Over the past month or so, I have been thinking about the sea creatures in my local Vancouver aquarium. I was visiting the aquarium one day, many years ago, and standing in front of the thick plate-glass separating me from the Beluga whales. I have long thought that they are beautiful creatures and very intelligent. Biologists continue to learn about how sophisticated their language skills are and how tight is their aquatic community. No wonder the coast indigenous people have revered them for so long!
Sacrifice and a gift
It struck me, as I stood there, that it must be torture for creatures, who use sonar to navigate and communicate, who roam the vast ocean regions that they do, to be shut into such a small concrete pool with surfaces that bounce the sonar around. I felt sad. I stood entranced with their movements for quite a long time before a thought came into my head. It was as if the whales were talking to me. The gist of it was that they could endure this environment because they were providing a service to all of us humans who file past and partake of their energy every day. They were sharing their peace and beauty with us, up close and personal. I felt quite tearful. I don’t know if I was correct in my assumptions, or just assuaging my guilt, but I left feeling very grateful that they are on this planet.
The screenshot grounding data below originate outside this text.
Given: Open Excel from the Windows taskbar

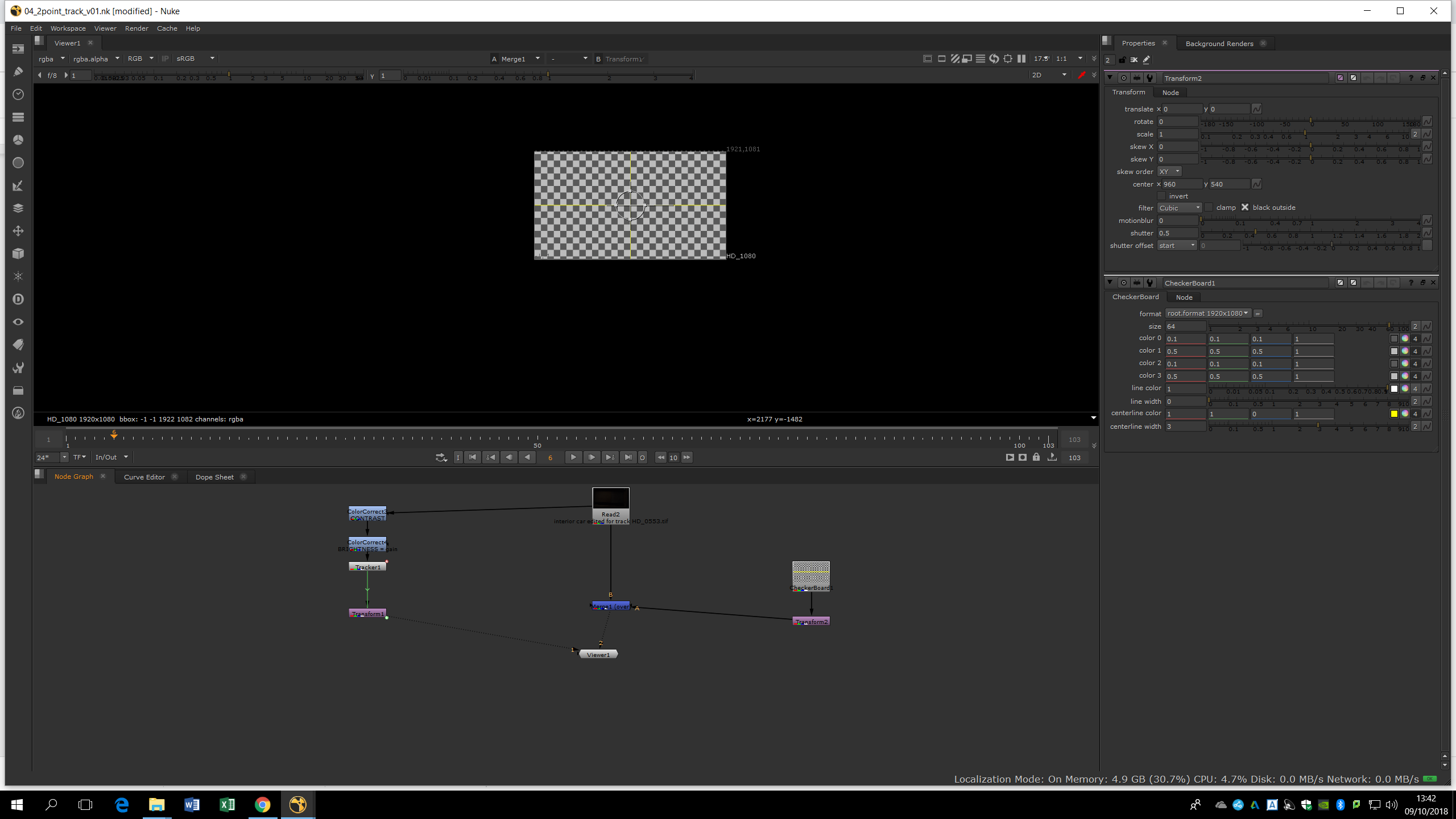Looking at the screenshot, I should [x=227, y=804].
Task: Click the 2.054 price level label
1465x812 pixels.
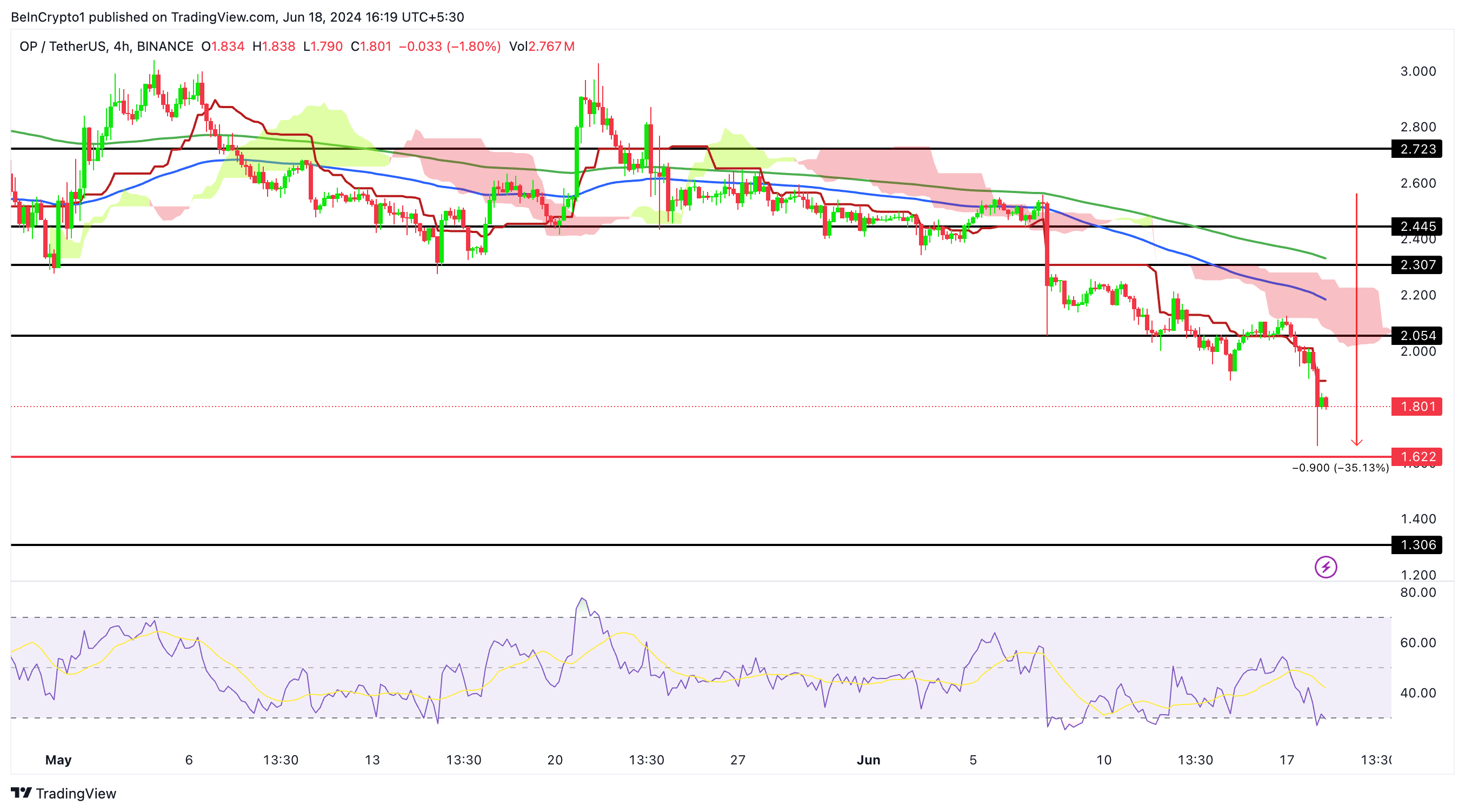Action: [x=1417, y=336]
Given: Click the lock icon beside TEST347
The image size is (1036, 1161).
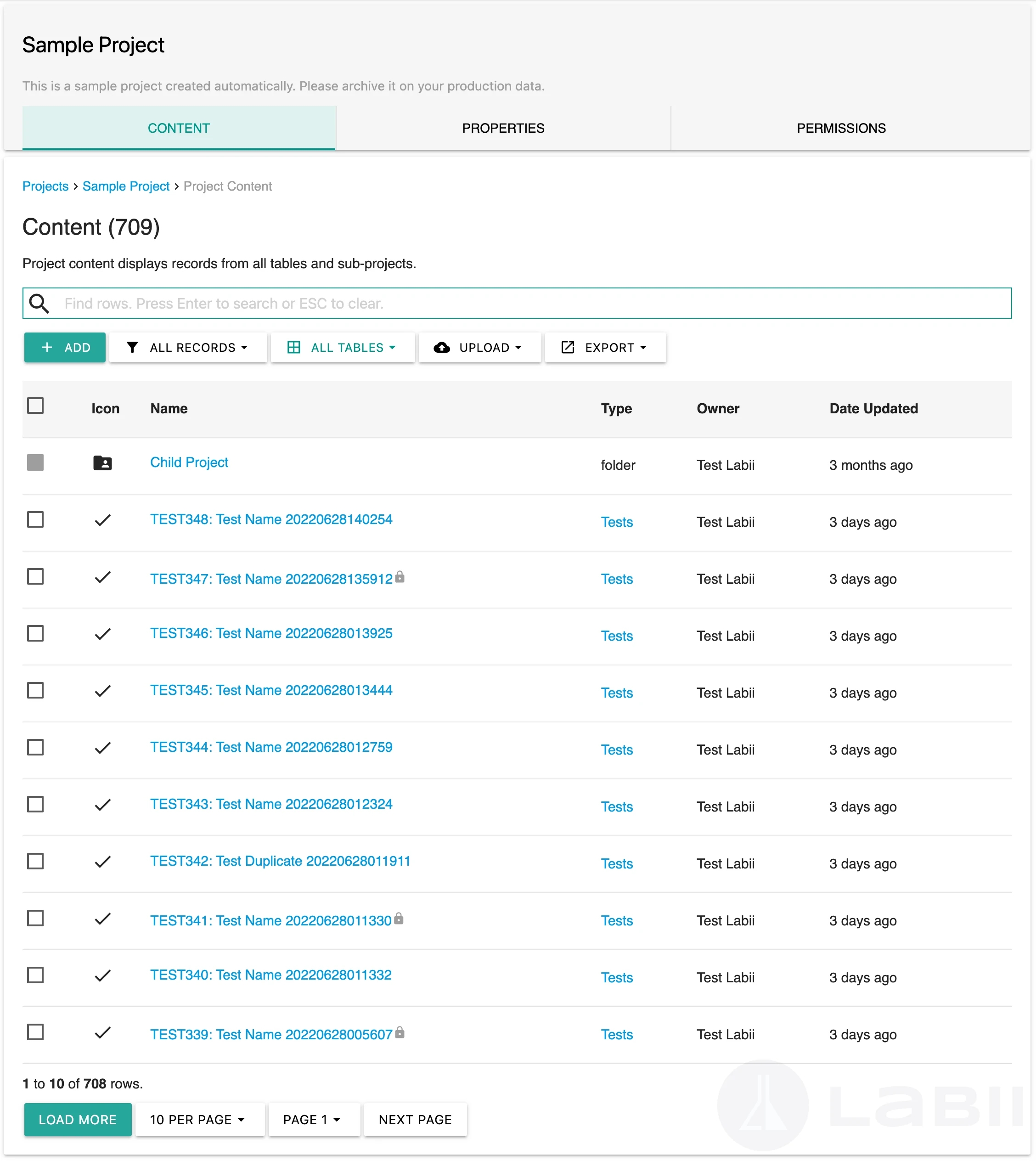Looking at the screenshot, I should pyautogui.click(x=400, y=577).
Conversation with my Kaffee Klatch the other day turned to the subject of the recent documentary on television about octopuses and how intelligent they are. They were shown figuring out how to get food out of a closed box without getting trapped themselves, and then learning by watching one another. I have also seen a presentation about cuttle fish who are similarly intelligent. This information is a relief to me. If we are NOT the only intelligent life on the planet, then maybe there is still hope that we won’t destroy it. As we figure out that the other life forms, plant and animal, are valuable for more than just serving our purposes, maybe we will begin to appreciate that we are a COMMUNITY that could serve one another, given the chance and enough mutual respect.
There’s medical ethics, legal ethics, Harvard is now teaching business ethics; I imagine there must be bio-ethics as well. I’ll have to Google it!